Originally posted here.  I love the Crommunist.  He writes a lot of interesting articles about the intersection of race and atheism.  Go check him out.

Because I am an atheist…

..I am no longer burdened with acquiescence to the moral superiority of an entity created by men from an era that loathed my gender, my orientation, and most of all, my autonomy. I can now understand my feelings for what they really are. They are not bogeymen or sinful desires of the flesh that seek to draw me away from anyone’s true purpose or plan for me. My feelings for women are no more or less supernatural than my friends’ feelings for the opposite sex. I am free to pursue relationships, love, and sex with whomever I wish so long as I treat them well. My heart and my bedroom are now happy, restful, pleasurable places instead of battlegrounds. I can now experience the kind of love and ecstasy my friends always have without guilt or fear of having disappointed my Father.

I have learned that I’m a better, more powerful person than I thought I was. Each accomplishment, talent, and triumph for which I previously felt unworthy and attributed to the graciousness of a higher power were in fact my own. When I have overcome poverty, depression, and severe anxiety, it wasn’t because a higher power finally saw fit to have mercy on me. It was because I fought valiantly and won. With my new confidence, I feel better equipped to handle the difficult situations such as the inevitable divorce and subsequent poverty that life has thrown at me since coming out. I don’t have to wonder whether a god will see fit to help me through this one or accept bad situations as my just desserts for straying from its path. I knew I would get through these things just like I got through everything else. And I have. I’m quite capable.

I can mourn. What a relief it is to mourn. I don’t have to fight against “selfish” sadness and find a way to be grateful for what I’ve been given. When my 19 month old nephew died slowly and painfully of leukemia, I struggled to accept the idea that this might have been a test of faith. I feared that if I failed, the same god who allowed what happened to my nephew would allow it to happen to my sons. I believed, and some of my relatives’ pastors stated, that if we could impress god, he surely would not allow it to happen again. In fact it was the cruelty and absurdity of this notion that finally brought me to the end of my faith. Now when people I love die, I can simply miss them. I can think of all of the beautiful ways they have touched my life and then I can let them go.

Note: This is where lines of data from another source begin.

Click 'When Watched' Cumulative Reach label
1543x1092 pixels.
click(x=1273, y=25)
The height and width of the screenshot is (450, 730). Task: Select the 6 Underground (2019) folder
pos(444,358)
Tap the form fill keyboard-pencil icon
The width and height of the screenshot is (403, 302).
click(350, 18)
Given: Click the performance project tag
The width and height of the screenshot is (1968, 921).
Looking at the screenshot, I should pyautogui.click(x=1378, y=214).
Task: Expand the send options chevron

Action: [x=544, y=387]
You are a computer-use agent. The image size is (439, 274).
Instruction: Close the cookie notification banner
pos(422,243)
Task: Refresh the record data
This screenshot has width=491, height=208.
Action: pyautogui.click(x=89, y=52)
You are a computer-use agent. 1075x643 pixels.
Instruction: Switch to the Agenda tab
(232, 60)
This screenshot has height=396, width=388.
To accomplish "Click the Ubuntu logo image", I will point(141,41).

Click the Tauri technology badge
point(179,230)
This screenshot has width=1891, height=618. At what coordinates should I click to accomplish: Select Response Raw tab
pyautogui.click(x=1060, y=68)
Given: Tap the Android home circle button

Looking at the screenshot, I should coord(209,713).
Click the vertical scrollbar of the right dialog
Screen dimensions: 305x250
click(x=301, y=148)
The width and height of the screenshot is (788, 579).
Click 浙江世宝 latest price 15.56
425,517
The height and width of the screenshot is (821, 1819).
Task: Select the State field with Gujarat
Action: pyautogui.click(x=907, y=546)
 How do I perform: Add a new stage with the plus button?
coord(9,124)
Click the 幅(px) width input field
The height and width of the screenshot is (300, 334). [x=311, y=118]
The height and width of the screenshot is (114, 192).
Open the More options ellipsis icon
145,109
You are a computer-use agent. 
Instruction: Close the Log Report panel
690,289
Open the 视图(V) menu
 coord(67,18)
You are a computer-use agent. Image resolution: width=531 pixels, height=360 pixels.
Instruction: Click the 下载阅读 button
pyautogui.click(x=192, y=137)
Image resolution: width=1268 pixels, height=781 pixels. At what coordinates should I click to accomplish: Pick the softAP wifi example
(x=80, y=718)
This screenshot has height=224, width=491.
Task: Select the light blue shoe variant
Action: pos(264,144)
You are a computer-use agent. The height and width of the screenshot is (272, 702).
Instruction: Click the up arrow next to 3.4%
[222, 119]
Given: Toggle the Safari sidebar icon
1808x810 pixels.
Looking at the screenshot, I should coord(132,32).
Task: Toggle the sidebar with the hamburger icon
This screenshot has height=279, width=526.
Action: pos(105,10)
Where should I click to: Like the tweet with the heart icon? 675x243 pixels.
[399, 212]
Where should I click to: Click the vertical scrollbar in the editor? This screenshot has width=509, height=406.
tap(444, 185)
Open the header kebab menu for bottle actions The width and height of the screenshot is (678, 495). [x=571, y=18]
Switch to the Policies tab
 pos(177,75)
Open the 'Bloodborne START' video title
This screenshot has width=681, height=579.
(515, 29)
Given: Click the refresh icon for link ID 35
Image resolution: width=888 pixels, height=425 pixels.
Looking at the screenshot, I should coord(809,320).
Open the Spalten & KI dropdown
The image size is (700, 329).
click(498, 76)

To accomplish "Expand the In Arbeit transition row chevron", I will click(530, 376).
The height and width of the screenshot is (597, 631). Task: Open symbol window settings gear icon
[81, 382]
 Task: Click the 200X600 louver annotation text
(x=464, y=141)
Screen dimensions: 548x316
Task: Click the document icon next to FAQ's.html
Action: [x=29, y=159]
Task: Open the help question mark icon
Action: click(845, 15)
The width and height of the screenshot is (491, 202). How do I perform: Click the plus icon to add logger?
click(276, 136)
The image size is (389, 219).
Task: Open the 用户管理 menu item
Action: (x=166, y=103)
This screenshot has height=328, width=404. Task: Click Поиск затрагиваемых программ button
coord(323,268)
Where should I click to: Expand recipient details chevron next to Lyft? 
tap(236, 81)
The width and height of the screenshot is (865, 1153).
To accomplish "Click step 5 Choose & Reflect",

I no longer worry about the dead, or about my death. I concentrate on my life now, and because of this, it has become more beautiful and fulfilling. I can write my own destiny and make my own choices without fear of supernatural retribution. Sometimes, when I’m alone or scared, I feel more lonely or scared than I once did. I know I am truly alone and there is no warm, invisible hand to hold mine. It took some getting used to. But it is also comforting to know that the same hand was powerless all along, and that I no longer have to fear its letting go of mine when I fail to impress.